Vittoria nacque a Marino nei Castelli nel 1490 e morì a Roma nel 1547. Fu figlia di Fabrizio signore di Genazzano († 1520), illustre capitano di ventura. Sposò nel 1509 Ferrante d’Avalos, marchese di Pescara, cui venne fidanzata per ragioni politiche a 5 anni; dal matrimonio non ebbe figli, ma fu sempre fedele al marito, ne sopportò il mestiere e la vita di condottiero e quando morì nel 1515, dopo la battaglia di Pavia, provò straziante dolore. Espresse però da allora con forza la sua vocazione letteraria e in casa sua raccolse i migliori intellettuali del tempo. Assecondando anche una sincera spiritualità e a una fede ardente, non nascose il desiderio della riforma di una Chiesa:

d’alga e di fango omai sì carca
... e a rischio andar la barca
.

Per questa sua aspirazione, comune a tanti personaggi di sensibilità di un’epoca ormai prossima alla Riforma del Concilio di Trento (1545), e per l’incontro con gli eretici Giovanni de Valdés († 1542) e Bernardino Ochino († 1564) venne sospettata di aver favorito il protestantesimo. Fu difesa dal cardinale inglese Reginald Pole († 1558) che le consigliò di non addentrarsi troppo in questioni religiose.
Furono queste sue relazioni un altro motivo di dimenticanza se non di ostilità? Di fatto gli studi moderni pongono l’accento o propongono, con insistenza, una ambiguità e una contrapposizione che Vittoria Colonna non ebbe.
Il suo desiderio infatti non fu un cedere all’eresia, un voler entrare nelle “cose di religione”. Tutt’altro. Come raccontò su di lei, nell’interrogatorio, Pietro Carnesecchi eretico († 1567):

“Attribuiva molto alla grazia e alla fede in suoi ragionamenti. E d’altra parte nella vita e nelle azioni sue mostrava di tenere gran conto delle opere, facendo grandi elemosine ed usando carità universalmente con tutti” ...

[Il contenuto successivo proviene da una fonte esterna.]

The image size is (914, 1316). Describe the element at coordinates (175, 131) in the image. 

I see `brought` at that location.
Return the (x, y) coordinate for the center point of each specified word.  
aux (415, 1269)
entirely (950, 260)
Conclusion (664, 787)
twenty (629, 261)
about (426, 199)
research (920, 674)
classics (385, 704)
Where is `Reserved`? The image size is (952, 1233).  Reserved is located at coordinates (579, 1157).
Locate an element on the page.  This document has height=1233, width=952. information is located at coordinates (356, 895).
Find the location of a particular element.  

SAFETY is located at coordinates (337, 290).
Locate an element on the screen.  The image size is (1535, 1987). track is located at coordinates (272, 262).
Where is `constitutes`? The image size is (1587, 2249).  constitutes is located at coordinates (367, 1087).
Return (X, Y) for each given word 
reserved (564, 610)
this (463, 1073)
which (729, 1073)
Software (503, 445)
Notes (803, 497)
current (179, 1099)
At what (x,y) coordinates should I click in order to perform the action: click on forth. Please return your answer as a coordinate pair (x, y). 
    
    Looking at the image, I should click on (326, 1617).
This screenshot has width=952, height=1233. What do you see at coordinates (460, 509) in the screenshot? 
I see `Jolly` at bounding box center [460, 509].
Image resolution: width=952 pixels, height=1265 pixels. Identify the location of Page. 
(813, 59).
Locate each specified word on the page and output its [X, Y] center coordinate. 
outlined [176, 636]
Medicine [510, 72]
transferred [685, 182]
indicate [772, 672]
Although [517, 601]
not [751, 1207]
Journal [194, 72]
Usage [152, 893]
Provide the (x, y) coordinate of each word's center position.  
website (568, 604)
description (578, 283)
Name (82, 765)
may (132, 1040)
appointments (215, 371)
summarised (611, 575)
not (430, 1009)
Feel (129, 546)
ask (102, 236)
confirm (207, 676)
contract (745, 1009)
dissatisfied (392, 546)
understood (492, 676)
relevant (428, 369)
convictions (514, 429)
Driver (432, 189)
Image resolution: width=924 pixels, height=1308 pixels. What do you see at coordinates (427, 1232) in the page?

Non una deviazione dottrinale, dunque, ma il credere e voler vedere uno spirito divino:

che purga e rinnova
Dal lezzo antico l’alma vera Chiesa
.

“L’indole di questa Chiesa ... governata dal successore di Pietro non era alterata” ma, come lei scrisse al cardinale Marcello Cervini (poi papa, † 1555), essa era per lei, “l’arca che salva ed assicura”, la “sposa del celeste imperador, nostra vera madre” (così Reumont nel libro su di lei del 1883).
La riprova della sua fede cattolica, fu concretamente nel culto alla Vergine e nell’invocazione dei santi, così poco amati dal protestantesimo.
Maria Santissima restò per lei la meravigliosa Madre del Signore e, negli immensi nostri affanni, la chiara e sicura stella che appare in questo sonetto:

Stella del nostro mar chiara, e secura,
che ’l Sol del paradiso in terra ornasti
del mortal sacro manto, anzi adombrasti
co ‘l vel virgineo tuo sua luce pura,

chi guarda al gran miracol più non cura
del mondo vile, e i vani empi contrasti
sdegna de l’hoste antico, poi ch’armasti
d’invitta alta virtù nostra natura.

Veggio il figliuol di Dio nudrirsi al seno
d’una vergine madre, ed hora insieme
risplender con la veste humana in Cielo;

onde là su nel sempre bel sereno
al beato s’accende il vivo zelo,
al fedel servo qui la cara speme.


Paola Ircani Menichini, 19 maggio 2023.